Many UK exporters are yet to obtain the proper documentation.
The Department for Transport said plans were in place to manage disruption.
Newsnight has spoken to sources at the main freight ferry companies operating in the channel.
'A bundle of trucks with nowhere to go'
"If a truck doesn't have the right document we cannot board him. We cannot take lorries across that cannot enter the country," said Gert Jakobson, a spokesman for DFDS, which transports 1.2 million trucks between Dover and Calais and Dunkirk each year.
That was corroborated by a source at a different ferry company, which did not want to comment publicly.
"There's no point in boarding vehicles, because at the other end our French colleagues have told us we won't be allowed to proceed," the source said.
Both companies said the result of this procedure, given many trucks are expected to turn up without the right documentation, was likely to be tailbacks of trucks on the UK side of the channel.
"For a period of time, for a few weeks and months, we assume the problems will be bigger. There will be more who are not yet accustomed to the paperwork. There will be a learning curve and then we believe it will work much better," said Mr Jakobsen.
"If you have a constant stream of lorries that don't have the right documentation and it may take anything from 24-48 hours to get that documentation, potentially you've got a whole bundle of trucks and nowhere for them to go," said the other source.
Jean Marc Puissessau, the president and chief executive of Port Boulogne Calais, also told Newsnight that the French side expects ferry companies to deny boarding in the UK to trucks without the right paperwork.
"If hauliers don't have documents they won't be allowed to board. This was the rule on 29 March.
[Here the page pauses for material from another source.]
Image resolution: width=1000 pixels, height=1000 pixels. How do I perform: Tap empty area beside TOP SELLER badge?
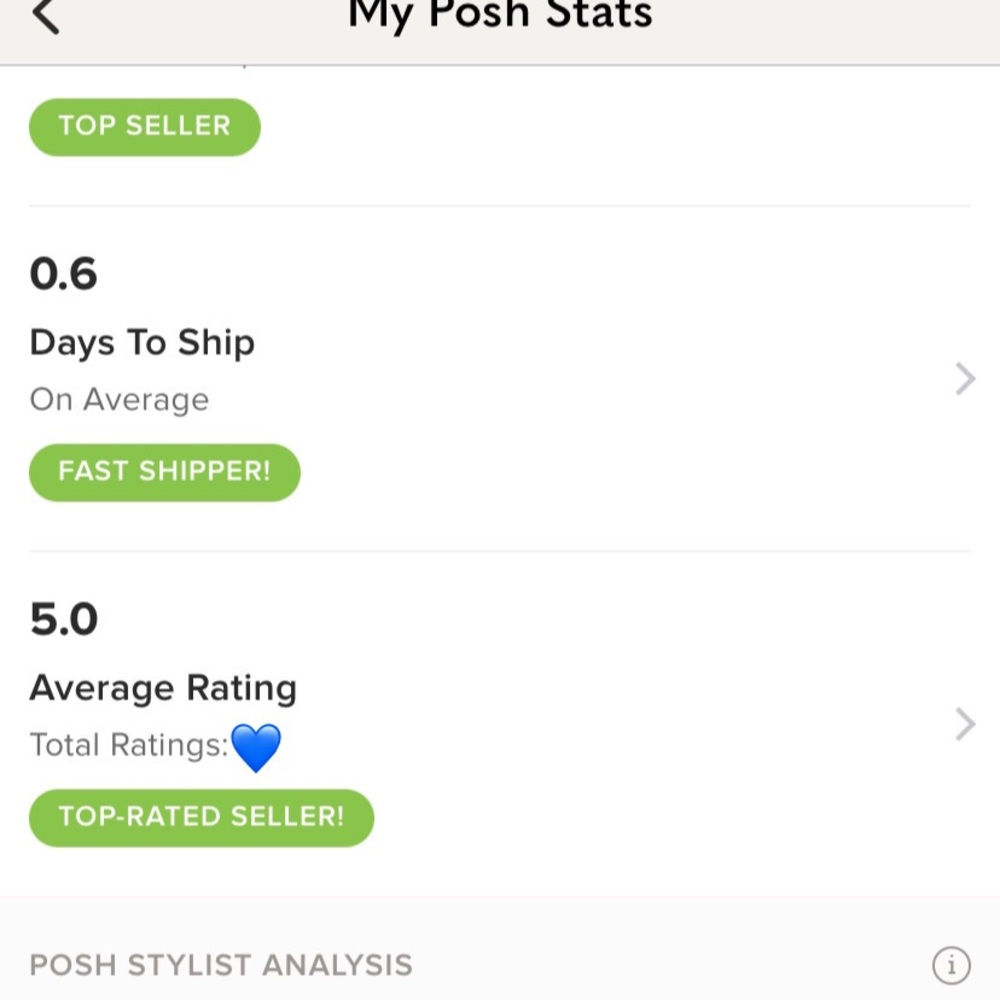pyautogui.click(x=612, y=127)
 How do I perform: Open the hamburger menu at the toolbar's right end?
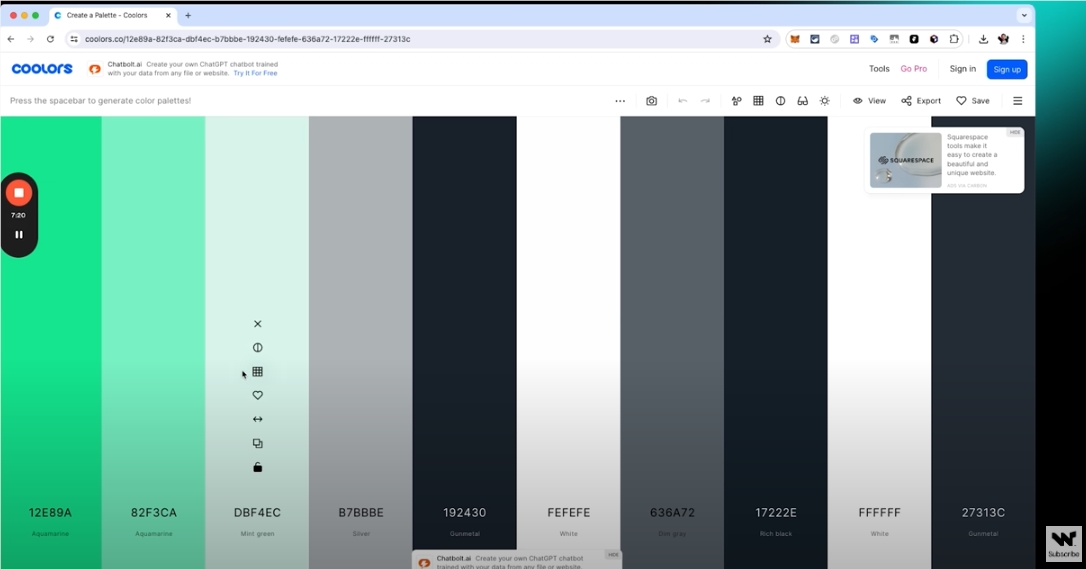(1017, 101)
Those same rules will apply on 31 October," he said.
A spokesperson for the Department for Transport said: "There are well-developed plans in place to manage any traffic disruption in Kent in the event of a no deal scenario, keeping the M20 open with traffic continuing to flow in both directions.
"The government remains focused on ensuring the UK's smooth and orderly withdrawal from the EU."
Both French and UK port officials have previously sought to downplay concerns about traffic chaos in the wake of a no-deal Brexit.
In June, the Dover Harbour Board CEO Doug Bannister said "the Port of Dover, as with our sister ports in France and our ferry partners, are prepared for the 31st of October."
And his Calais counterpart Mr Puissesseau, had pointed to the construction of new customs facilities and vehicle holding pens at the French port, saying "there will be no delay" on the French side.
But research by Imperial College London, commissioned by the BBC, suggested just two minutes of extra check times at UK borders could result in queues extending up to 30 miles from Dover into Kent.
And Newsnight revealed that as of June 2019, two thirds of the relevant UK firms had still not applied for an Economic Operator Registration and Identification (EORI) number, which they would need to trade with the EU after a no-deal Brexit.
Earlier this week, Chancellor Philip Hammond raised concerns that France could effectively push problems to the UK side of the channel.
"Many of the levers are held by others — the EU 27 or private business. We can seek to persuade them but we can't control it. For example, we can make sure that goods flow inwards through the port of Dover without any friction but we can't control the outward flow into the port of Calais," the chancellor told Panorama.
Each day, around 10,000 lorries pass through the port of Dover, which handles 17% of the UK's goods trade, worth more than £120bn.